1198年から1806年まで続いた制度で、ローマ教皇インノケンティウス3世が神聖ローマ皇帝を牽制するために『ドイツ王になるにはマインツ大司教、ケルン大司教、トリーア大司教、ライン宮中伯の賛同が不可欠であると定めた』のが始まりみたいです。
私の理解では
マインツ、ケルン、トリエルの三司教と世俗君主であるブランデンブルグ辺境伯、ライン宮中伯(プファルツ選帝侯)、ザクセン選帝侯、ボヘミア王の七選帝侯がずっと続いたと思っていたんですが、調べて見ると幾度か変遷があったようです。

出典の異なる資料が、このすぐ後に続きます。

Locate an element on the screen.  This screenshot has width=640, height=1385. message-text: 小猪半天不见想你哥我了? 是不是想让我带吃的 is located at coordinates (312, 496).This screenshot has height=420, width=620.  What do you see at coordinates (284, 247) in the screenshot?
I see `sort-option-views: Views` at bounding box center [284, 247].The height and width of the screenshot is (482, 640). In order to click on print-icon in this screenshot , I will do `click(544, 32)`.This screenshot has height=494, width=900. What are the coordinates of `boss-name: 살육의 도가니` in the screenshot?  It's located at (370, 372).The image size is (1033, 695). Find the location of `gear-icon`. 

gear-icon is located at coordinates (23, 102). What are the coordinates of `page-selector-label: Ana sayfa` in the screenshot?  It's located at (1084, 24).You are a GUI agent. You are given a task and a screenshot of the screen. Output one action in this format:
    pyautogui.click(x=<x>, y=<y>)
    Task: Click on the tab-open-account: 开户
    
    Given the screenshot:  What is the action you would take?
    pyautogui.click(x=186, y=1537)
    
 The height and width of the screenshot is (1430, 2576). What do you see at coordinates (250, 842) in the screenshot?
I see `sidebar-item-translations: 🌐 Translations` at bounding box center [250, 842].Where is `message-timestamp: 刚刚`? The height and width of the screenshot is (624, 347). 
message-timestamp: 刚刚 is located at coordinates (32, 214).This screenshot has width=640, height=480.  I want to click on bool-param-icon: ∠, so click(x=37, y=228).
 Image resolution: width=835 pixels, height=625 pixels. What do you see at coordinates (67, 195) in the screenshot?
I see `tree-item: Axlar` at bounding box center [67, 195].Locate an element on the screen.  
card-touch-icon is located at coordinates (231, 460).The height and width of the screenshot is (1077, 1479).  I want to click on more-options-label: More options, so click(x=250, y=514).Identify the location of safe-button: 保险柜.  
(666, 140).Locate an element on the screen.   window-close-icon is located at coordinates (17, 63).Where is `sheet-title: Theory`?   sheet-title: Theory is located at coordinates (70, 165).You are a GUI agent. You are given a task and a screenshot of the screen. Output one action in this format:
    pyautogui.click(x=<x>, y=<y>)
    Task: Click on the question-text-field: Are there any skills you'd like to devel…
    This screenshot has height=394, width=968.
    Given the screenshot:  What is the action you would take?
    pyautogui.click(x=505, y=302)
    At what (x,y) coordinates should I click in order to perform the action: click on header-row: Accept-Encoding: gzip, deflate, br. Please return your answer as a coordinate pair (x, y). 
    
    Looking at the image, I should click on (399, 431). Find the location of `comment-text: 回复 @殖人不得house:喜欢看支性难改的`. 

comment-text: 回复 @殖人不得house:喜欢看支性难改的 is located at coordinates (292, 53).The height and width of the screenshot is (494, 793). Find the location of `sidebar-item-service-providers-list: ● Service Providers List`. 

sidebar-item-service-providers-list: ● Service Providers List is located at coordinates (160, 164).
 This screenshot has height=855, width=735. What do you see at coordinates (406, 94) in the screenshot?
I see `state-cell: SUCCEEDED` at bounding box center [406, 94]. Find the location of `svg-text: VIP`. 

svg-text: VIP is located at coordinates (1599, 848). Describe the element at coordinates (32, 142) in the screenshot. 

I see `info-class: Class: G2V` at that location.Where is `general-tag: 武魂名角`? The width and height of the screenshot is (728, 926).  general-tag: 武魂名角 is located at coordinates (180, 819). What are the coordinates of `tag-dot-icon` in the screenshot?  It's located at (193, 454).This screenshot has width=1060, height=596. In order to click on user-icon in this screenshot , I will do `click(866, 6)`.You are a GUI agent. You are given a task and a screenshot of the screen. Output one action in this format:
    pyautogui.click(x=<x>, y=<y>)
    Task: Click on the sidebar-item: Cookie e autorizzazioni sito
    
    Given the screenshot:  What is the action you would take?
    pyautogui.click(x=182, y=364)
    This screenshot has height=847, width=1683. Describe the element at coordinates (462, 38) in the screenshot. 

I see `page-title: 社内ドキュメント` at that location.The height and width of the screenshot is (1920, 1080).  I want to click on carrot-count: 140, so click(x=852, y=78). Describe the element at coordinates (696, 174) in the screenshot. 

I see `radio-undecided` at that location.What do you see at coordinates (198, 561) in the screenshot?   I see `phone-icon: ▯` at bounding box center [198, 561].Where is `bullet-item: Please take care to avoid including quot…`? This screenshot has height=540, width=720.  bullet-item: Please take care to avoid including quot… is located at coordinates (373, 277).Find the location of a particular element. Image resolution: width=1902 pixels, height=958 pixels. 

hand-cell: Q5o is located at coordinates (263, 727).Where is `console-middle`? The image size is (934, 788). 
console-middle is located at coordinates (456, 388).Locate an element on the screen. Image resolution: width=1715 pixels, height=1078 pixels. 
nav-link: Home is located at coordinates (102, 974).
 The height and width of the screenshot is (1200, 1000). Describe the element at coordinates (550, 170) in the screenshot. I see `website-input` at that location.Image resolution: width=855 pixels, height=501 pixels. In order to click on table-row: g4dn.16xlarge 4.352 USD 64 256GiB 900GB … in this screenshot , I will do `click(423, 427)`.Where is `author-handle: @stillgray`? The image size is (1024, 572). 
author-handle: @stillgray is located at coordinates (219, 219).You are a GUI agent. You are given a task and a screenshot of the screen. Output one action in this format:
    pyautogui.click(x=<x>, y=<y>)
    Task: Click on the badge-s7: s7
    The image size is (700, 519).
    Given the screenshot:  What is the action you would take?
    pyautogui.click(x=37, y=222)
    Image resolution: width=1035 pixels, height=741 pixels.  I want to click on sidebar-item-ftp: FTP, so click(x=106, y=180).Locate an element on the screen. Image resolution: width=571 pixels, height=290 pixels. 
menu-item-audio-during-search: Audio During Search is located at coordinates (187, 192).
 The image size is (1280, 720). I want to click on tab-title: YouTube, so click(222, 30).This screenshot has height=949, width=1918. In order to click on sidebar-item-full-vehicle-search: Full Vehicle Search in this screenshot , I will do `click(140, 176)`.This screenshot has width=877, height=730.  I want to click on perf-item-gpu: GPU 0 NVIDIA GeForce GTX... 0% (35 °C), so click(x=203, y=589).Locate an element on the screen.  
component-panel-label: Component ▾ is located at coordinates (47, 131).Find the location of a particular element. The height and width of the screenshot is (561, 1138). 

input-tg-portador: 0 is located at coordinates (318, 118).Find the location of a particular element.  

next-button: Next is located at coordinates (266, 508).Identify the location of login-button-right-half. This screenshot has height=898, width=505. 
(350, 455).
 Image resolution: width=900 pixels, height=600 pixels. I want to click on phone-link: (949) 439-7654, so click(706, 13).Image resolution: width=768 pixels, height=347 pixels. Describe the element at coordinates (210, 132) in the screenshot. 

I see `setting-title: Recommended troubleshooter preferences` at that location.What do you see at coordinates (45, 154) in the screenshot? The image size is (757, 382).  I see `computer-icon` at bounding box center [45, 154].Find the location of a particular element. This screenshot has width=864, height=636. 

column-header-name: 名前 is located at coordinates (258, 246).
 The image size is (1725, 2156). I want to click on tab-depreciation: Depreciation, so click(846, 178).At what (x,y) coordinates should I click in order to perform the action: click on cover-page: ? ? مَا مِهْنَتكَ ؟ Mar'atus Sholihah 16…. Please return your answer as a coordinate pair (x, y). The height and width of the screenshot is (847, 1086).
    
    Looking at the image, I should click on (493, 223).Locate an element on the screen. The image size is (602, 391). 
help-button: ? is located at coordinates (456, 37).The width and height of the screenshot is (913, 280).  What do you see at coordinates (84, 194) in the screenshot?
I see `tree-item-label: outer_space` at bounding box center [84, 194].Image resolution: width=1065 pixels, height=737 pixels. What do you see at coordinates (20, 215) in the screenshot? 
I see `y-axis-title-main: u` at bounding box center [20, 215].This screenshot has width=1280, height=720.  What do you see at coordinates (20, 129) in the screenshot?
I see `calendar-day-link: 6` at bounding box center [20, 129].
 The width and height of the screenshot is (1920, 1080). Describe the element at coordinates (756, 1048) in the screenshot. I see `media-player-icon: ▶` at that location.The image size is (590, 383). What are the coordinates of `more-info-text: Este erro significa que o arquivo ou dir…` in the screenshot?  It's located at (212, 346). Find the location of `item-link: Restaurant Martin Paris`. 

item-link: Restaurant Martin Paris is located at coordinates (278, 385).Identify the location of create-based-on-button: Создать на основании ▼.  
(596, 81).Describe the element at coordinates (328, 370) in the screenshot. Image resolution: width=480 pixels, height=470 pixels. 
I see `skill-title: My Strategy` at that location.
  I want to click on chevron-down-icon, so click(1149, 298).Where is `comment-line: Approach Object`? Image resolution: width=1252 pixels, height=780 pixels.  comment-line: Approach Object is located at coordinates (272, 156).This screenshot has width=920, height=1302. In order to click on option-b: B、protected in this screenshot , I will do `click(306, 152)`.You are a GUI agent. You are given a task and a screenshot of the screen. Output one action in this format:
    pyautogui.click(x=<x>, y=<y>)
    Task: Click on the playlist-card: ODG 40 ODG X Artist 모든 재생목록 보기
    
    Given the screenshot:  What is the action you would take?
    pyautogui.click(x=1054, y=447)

まずプファルツ選帝侯が、30年戦争の時新教側に付いたので選挙権と封土を剥奪されてバイエルン侯に与えられます。バイエルンは皇帝側に付いたのでその報酬というわけでしょう。戦後プファルツ選帝侯に改めて選帝侯の権利を与えられますが、それは以前のものではなく改めて第8番目としての地位でした。
あと30年戦争時にブランシュバイク公が活躍しますが、これがハノーヴァー選帝侯になったみたいですね。1692年に選帝権を獲得します。ちなみにハノーヴァー公国は1714年以来イギリス王位(ハノーヴァー朝→ウィンザー朝)も獲得します。ヴィクトリア女王の前までは同君連合だったそうです。知らなかった…。
サリカ法典(ゲーム「クルセイダーキングス」で出てきますね!)で女子の継承を認めていなかったのでヴィクトリア即位の時に分枝したそうです。
ハノーヴァー朝の成立が、イギリスがドイツ情勢に本格的に介入してくるようになったきっかけかもしれません。その前からいろいろちょっかいは出してましたが(苦笑)。
イギリス(イングランド)という国は昔から大陸情勢に介入するのが好きですね。ブリテン島が貧しくて島だけではやっていけないからでしょうか?イメージ的にも豊かなフランス、貧しいイギリスですもんね。イギリスが豊かになったのは産業革命以降かもしれません。
こうやって見てくると、歴史は意外なところで繋がってるし興味は尽きませんね。